Google Maps Could Soon Show Your Remaining Battery Life in Location Sharing

Hoping to add a new and practical dimension to its location sharing services, information surfacing from Android Police is hinting at the future possibility of a battery life update capability from Google Maps.
Mario L. Major

The failing and drained smartphone battery is the one glitch in the Age of Rapid Information Sharing bliss promised to us by industry giants. There may be a solution in the works that will help us check off this box as well.

Android Police has detected, and reported, a code in Google Maps beta for Android indicating a capability to share one’s battery life status info together with the location. Although the updates would not be incredibly detailed, they would reveal battery power percentage levels and charging status, as well as reporting an “unknown status”.

Most likely, there will be a lag in the hidden codes showing up from Google, but the presence of the codes may be a sign of larger location sharing plans which Google may be developing for the future. For now, however, the concept seems pretty promising, and convenient.

Are the Ever-present Status Updates a Friend or Foe in Modern Life?

Shoshana Zuboff from the Berkman Klein Center for Internet and Society of Harvard Law School’s describes surveillance capitalism as one of the biggest shifts in capitalism as we know it.

“Surveillance capitalism challenges democratic norms and departs in key ways from the centuries-long evolution of market capitalism.”

It appeared in her April 2015 article from the Journal of Information Technology, titled “Big Other: Surveillance Capitalism and the Prospects of an Information Civilization”.

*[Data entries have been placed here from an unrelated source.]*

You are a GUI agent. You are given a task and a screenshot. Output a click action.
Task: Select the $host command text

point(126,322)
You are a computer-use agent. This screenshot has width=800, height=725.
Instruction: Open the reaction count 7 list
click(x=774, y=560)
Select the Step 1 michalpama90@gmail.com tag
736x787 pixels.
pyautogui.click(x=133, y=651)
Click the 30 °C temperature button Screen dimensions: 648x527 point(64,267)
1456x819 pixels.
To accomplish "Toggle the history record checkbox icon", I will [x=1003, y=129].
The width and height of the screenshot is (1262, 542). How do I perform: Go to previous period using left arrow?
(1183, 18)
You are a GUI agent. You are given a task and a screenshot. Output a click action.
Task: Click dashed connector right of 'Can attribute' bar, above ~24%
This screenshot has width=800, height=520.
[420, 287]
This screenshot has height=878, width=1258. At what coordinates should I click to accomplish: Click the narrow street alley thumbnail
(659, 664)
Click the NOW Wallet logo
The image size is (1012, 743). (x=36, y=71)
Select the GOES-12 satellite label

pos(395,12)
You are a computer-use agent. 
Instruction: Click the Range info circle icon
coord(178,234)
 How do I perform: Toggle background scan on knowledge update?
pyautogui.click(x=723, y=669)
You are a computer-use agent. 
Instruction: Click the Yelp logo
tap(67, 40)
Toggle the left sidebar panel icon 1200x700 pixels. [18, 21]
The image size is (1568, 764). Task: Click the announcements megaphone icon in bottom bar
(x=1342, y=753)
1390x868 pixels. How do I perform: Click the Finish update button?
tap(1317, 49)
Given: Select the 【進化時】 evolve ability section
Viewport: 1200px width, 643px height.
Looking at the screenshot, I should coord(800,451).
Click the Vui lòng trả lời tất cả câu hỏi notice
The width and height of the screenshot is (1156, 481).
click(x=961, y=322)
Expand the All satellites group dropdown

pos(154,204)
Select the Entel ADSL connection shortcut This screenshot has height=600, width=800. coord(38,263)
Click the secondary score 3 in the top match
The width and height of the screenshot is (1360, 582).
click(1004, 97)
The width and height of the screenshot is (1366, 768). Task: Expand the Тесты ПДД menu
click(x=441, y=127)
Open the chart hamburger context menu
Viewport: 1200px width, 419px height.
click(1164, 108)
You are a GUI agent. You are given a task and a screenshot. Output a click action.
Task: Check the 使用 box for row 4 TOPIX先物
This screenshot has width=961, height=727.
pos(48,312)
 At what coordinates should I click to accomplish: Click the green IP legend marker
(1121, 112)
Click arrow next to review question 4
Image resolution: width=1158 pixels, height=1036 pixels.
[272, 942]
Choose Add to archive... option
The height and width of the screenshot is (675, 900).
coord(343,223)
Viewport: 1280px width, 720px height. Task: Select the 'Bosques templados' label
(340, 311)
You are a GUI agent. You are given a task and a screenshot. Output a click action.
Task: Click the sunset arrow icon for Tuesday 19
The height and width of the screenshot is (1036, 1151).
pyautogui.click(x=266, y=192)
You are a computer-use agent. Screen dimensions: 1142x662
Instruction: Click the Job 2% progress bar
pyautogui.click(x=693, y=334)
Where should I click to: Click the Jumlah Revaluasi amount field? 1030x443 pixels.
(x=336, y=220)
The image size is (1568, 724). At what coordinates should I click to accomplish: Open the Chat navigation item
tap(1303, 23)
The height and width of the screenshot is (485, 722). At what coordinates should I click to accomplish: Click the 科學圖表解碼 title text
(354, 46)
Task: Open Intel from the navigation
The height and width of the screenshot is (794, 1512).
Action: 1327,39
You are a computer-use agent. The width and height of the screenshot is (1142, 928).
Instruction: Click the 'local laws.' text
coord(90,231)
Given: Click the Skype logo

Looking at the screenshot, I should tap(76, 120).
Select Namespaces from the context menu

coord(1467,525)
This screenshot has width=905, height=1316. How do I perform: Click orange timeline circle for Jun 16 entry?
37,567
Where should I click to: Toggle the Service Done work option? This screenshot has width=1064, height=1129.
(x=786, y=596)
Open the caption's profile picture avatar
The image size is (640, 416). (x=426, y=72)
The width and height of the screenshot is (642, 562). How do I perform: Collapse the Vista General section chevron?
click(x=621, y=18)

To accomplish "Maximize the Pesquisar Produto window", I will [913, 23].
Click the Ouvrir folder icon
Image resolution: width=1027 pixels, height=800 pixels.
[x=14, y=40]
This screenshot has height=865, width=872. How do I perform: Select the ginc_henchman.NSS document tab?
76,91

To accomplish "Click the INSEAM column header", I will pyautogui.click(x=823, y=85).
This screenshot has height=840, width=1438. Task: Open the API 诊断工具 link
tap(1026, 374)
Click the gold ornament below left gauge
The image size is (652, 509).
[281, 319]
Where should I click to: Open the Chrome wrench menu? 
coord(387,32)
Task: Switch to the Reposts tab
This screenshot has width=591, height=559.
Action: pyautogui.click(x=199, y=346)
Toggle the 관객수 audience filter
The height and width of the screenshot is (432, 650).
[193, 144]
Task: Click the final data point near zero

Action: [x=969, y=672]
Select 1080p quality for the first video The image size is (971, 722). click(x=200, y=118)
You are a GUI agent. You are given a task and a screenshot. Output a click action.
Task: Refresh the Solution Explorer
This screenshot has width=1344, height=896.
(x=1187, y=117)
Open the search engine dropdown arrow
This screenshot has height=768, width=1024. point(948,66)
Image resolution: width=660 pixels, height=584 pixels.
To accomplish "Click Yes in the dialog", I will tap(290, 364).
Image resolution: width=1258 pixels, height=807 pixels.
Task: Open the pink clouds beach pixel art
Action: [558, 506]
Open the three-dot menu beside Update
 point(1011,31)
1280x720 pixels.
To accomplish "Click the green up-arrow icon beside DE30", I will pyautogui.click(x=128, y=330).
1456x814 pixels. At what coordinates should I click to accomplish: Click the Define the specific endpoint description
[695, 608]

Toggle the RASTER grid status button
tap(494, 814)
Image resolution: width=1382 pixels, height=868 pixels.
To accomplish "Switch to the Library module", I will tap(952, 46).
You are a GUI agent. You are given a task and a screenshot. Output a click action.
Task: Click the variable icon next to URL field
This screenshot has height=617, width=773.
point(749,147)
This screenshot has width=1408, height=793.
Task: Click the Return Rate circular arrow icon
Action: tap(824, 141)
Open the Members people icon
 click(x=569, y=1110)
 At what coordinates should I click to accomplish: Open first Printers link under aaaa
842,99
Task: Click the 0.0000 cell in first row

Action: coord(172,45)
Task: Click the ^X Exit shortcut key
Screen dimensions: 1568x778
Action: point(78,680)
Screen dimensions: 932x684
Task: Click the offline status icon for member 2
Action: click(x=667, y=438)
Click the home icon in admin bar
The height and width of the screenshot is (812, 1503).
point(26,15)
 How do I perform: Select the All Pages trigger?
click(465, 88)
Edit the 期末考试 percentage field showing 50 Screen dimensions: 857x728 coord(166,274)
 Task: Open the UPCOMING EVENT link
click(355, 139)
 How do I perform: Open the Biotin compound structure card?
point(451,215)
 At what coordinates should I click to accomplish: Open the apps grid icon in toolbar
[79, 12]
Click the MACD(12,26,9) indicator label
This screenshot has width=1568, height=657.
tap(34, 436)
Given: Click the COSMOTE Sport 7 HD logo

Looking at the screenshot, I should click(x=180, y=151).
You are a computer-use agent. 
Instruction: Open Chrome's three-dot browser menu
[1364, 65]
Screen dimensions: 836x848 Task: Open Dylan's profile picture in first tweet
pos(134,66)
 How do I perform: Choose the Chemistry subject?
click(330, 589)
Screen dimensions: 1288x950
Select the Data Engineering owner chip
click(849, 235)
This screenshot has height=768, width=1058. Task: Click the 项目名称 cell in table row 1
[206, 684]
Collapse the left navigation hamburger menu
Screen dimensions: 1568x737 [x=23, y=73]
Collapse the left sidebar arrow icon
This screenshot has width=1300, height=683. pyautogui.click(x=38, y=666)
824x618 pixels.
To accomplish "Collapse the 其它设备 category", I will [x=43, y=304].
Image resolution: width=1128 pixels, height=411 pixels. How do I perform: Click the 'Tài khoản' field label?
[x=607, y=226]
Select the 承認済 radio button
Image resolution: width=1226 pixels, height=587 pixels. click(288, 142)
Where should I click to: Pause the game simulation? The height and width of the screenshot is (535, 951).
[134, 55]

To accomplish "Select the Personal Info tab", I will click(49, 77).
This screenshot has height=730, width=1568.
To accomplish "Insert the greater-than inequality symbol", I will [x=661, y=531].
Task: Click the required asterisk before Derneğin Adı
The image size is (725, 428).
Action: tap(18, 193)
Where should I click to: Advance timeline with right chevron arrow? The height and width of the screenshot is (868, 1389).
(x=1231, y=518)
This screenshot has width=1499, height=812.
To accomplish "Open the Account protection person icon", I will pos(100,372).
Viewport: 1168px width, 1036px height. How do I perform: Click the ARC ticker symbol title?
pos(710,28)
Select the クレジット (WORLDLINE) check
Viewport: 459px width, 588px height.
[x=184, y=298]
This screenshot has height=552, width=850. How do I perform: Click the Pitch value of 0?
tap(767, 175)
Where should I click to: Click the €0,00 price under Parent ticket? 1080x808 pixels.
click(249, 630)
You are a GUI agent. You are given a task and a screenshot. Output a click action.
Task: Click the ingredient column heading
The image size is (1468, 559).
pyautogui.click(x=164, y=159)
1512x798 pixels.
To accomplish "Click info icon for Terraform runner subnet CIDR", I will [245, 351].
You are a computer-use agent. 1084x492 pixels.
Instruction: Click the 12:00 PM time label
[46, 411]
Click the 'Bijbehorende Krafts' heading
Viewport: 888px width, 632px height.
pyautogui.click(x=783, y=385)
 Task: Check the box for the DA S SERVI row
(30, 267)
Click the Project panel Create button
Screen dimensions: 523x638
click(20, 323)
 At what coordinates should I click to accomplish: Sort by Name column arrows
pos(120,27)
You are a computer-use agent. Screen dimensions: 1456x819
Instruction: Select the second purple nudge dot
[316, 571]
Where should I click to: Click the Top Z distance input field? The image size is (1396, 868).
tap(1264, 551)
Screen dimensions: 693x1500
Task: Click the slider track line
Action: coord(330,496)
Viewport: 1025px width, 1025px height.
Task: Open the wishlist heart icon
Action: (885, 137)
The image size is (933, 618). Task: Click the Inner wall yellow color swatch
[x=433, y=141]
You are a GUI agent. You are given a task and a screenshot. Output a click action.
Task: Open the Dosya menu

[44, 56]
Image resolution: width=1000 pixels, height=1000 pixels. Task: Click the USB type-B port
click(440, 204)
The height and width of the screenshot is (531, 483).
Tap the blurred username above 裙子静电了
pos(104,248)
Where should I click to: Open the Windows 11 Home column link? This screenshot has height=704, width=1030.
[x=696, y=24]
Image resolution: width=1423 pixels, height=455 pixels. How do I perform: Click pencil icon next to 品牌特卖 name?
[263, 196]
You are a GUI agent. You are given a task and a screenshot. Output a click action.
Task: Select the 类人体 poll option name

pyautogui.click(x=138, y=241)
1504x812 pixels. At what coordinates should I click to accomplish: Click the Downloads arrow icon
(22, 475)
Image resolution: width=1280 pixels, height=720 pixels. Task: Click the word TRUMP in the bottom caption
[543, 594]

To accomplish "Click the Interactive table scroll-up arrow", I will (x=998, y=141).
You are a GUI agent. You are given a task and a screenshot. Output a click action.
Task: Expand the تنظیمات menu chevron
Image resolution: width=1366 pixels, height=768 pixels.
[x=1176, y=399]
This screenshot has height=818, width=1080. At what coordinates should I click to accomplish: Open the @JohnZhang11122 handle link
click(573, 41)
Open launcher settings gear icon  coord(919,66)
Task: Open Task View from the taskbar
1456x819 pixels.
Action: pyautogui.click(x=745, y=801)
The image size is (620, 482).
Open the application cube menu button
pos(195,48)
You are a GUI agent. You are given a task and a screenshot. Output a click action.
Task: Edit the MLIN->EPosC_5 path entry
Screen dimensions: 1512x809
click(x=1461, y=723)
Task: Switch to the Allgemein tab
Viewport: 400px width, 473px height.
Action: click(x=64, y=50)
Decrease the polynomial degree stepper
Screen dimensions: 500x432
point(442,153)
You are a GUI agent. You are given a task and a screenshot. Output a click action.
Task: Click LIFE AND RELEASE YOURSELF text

To put the idea to the test, one investigative reporter last week travelled a distance just shy of 24km with his phone set to the non-accessible mode the entire time, just over an hour, and reported that in the end via analysis of the encrypted data, “The phone with airplane mode activated logged more locations and activities than the other phone [in the experiment that had not been in airplane mode], and it also transferred hundreds of kilobytes of data to Google as soon as it was [later] activated.”